Without further action, by 2017 the total carbon dioxide (CO2) emissions compatible with the 2°C goal will be "locked in" by power plants, factories and other carbon-emitting sources either built or planned, the IEA said.
Global infrastructure already accounts for more than 75% of that limit.
To meet energy needs while still averting climate catastrophe, governments must engineer a shift away from carbon-intensive fossil fuels, the agency said bluntly.
"As each year passes without clear signals to drive investment in clean energy, the 'lock-in' of high-carbon infrastructure is making it harder and more expensive to meet our energy security and climate goals," said IEA chief economist Fatih Birol.
The report outlines two scenarios for future energy consumption and emissions of greenhouse gases.
A "new policies" scenario incorporates existing government promises into a projection up to 2035.
A "450 scenario" lays out a timetable for curbing carbon emissions so that atmospheric concentration of CO2 stays under 450 parts per million (ppm), roughly equivalent to the 2°C target.
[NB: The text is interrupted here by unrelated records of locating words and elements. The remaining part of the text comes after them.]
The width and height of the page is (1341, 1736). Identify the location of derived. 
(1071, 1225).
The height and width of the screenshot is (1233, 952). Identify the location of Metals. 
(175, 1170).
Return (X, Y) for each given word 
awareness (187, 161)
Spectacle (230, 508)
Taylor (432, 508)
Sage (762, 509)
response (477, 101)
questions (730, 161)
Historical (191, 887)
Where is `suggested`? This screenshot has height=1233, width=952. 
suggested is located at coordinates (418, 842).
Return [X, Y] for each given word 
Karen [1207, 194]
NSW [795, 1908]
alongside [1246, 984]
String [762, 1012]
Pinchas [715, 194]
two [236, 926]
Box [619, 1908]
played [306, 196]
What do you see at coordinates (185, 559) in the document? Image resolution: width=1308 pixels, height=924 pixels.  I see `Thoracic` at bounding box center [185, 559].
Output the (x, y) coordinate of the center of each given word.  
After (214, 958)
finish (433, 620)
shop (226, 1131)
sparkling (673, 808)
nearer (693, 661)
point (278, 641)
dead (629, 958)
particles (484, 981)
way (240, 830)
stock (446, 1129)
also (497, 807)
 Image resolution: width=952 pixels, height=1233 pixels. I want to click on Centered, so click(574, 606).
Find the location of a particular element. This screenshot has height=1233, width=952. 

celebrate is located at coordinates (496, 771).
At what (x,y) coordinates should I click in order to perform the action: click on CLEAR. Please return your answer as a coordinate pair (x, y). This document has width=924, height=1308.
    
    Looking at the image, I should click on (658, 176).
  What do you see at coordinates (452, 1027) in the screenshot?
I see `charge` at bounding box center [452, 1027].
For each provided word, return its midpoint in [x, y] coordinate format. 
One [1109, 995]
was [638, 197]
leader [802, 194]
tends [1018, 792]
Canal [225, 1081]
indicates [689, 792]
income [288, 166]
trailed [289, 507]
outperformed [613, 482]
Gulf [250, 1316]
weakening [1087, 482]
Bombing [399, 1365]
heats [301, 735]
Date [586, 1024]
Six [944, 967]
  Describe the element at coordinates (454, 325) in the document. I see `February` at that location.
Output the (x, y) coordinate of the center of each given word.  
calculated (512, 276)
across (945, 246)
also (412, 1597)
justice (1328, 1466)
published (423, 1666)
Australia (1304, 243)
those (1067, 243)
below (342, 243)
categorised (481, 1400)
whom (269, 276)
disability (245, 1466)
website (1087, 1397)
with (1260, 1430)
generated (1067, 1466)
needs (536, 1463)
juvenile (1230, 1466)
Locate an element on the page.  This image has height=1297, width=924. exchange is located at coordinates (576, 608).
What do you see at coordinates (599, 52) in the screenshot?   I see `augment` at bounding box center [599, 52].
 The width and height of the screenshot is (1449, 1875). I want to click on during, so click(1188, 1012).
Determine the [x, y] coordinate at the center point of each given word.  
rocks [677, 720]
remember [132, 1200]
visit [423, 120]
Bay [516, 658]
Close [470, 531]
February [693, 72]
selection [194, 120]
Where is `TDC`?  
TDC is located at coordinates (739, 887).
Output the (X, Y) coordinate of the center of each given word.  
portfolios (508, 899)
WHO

The current level is about 390ppm.
Even taking into account current commitments, CO2 emitted over the next 25 years will amount to three-quarters of the total emitted since 1900, leading to a 3.5°C average increase in temperature since that date.
Business-as-usual emissions would put the world "on an even more dangerous track toward an increase of 6°C", the report says.
Scientists who have modelled the impacts on biodiversity, agriculture and human settlement say a 6°C world would be close to unliveable due to violent extremes of drought, flooding, heat waves and storms.
The planet's average temperature has risen by about 1°C over the last century, with forecasts for future warming ranging from an additional 1°C to 5°C by 2100.
The report forecasts a one-third jump in primary energy demand by 2035, with 90% of this growth in developing economies.
Half of that demand will likely be met by increased use of coal, the most carbon-intensive of all major fossil fuels.
China - already the world's top coal consumer - is on track to use nearly 70% more energy than the US by that date, it says.
Even under the "new policies" scenario progress toward a low-carbon economy will be halting.
The share of fossil fuels in global primary energy consumption falls from around 81% today to 75% in 2035, while renewables increase from 13% of the mix today to 18%.
This scenario already assumes a huge boost in subsidies for renewables, from $64bn today to $250bn in 2035.
"One wonders how many more worrying figures the world needs," said Connie Hedegaard, the European Union's climate commissioner.
The report "shows that the world is heading for a fossil-fuel lock-in. This is another urgent call to move to a low-carbon economy," she said in a statement.
Setting a global price on carbon, slashing fossil fuel subsidies, boosting renewable energy and energy efficiency and revised tax codes are all tools for achieving that end, she added.